:: The records ::
•••
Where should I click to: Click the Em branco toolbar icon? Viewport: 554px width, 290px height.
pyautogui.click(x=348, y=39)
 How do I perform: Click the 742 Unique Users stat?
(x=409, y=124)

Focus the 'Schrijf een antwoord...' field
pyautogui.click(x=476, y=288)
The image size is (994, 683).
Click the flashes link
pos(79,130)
•••
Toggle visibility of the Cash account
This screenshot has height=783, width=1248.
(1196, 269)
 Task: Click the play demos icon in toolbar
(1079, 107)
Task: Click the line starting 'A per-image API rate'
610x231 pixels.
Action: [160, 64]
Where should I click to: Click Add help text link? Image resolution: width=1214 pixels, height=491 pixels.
•••
:: What you need to do ::
Since only part of the listing is wanted, copy exactly the lines from the one holding "Task: Click the play demos icon in toolbar" to the one holding "Where should I click to: Click Add", both included.

:: Finished exercise ::
 Task: Click the play demos icon in toolbar
(1079, 107)
Task: Click the line starting 'A per-image API rate'
610x231 pixels.
Action: [160, 64]
Where should I click to: Click Add help text link? Image resolution: width=1214 pixels, height=491 pixels.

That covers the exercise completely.